* What the task asks: Render the entry lines below as a JSON list of strings, one string per line and no blank lines, starting at the line that contains "This screenshot has" and ending at the line that contains "pos(583,274)". Leave the pictures out of the answer.

* Records for the task:
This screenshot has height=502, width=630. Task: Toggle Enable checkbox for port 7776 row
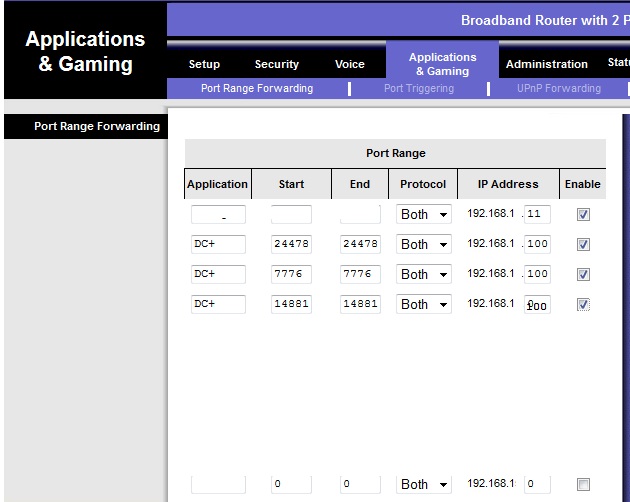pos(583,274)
--
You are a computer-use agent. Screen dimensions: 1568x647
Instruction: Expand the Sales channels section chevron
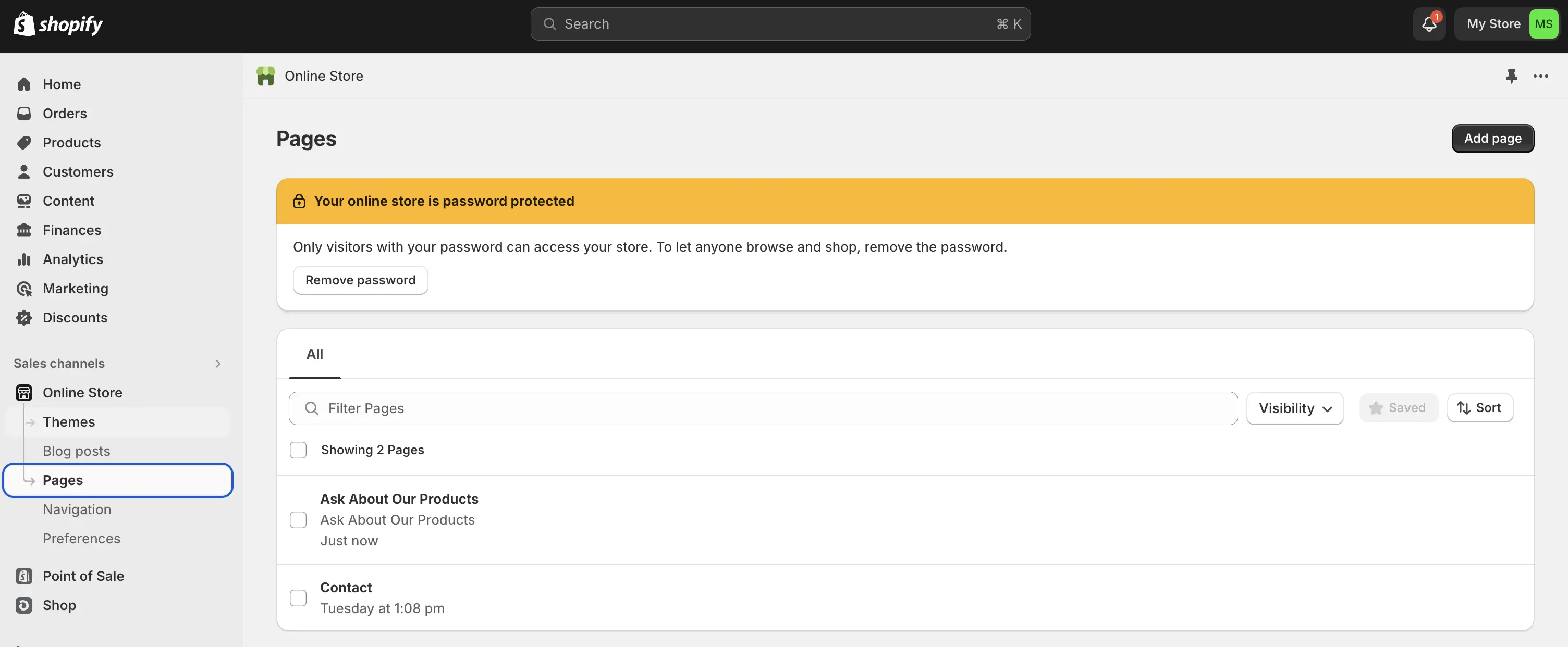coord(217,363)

* The completed task:
[
  "This screenshot has height=502, width=630. Task: Toggle Enable checkbox for port 7776 row",
  "pos(583,274)"
]